-------- Excerpted data

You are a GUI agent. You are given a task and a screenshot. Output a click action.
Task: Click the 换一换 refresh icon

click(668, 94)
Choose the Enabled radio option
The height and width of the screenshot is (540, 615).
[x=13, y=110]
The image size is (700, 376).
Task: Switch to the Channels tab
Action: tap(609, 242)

----------------

Problem: Rewrite the whole listing above, substituting "GUI assistant" for every occurrence of "GUI agent" and leaving everything else unchanged.

Exercise result:
You are a GUI assistant. You are given a task and a screenshot. Output a click action.
Task: Click the 换一换 refresh icon

click(668, 94)
Choose the Enabled radio option
The height and width of the screenshot is (540, 615).
[x=13, y=110]
The image size is (700, 376).
Task: Switch to the Channels tab
Action: tap(609, 242)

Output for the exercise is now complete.